Karma had some catching up to do with me right after I got back from Hawaii. I didn’t need to fake that I was sick anymore, as I really wasn’t feeling well. But, I went to work anyway and was instantly told to go to my doctor, as I was yellow with jaundice. Even my eyes were yellow. I didn’t know because the dim lights in our apartment didn’t clue me in. Turns out I had a severe case of infectious hepatitis and needed to be isolated. My roommate decided it was a good time to move out and I was trapped alone in my apartment for three months. My employer put me on full-paid leave, and my mom brought me groceries every few days. Thank goodness I had cable tv or I would have gone mad. I watched Annie Hall so many times I don’t ever need to see it again.

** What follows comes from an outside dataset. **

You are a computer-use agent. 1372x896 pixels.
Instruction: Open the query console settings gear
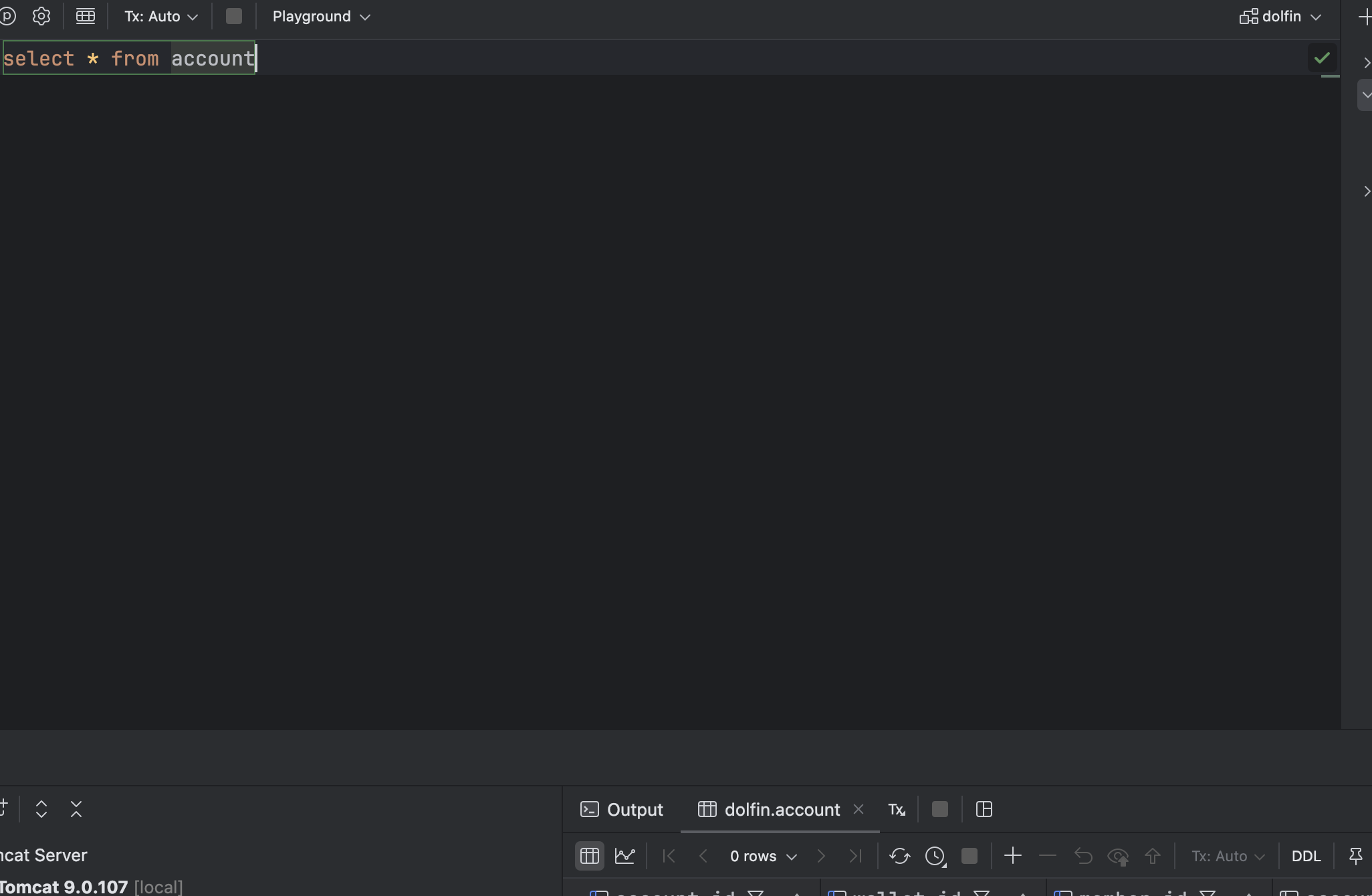coord(41,16)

1979 would turn out to be a much calmer year. But as the cliché goes, when it comes to 1978, “I regret nothing!” Well… maybe a few things. Wait—nah. And, I still have a coral and jade necklace as a memento of that Hawaii trip.

Lori Alden Holuta lives between the cornfields of Mid-Michigan, where she grows vegetables and herbs when she’s not writing, editing, or playing games with a cat named Chives.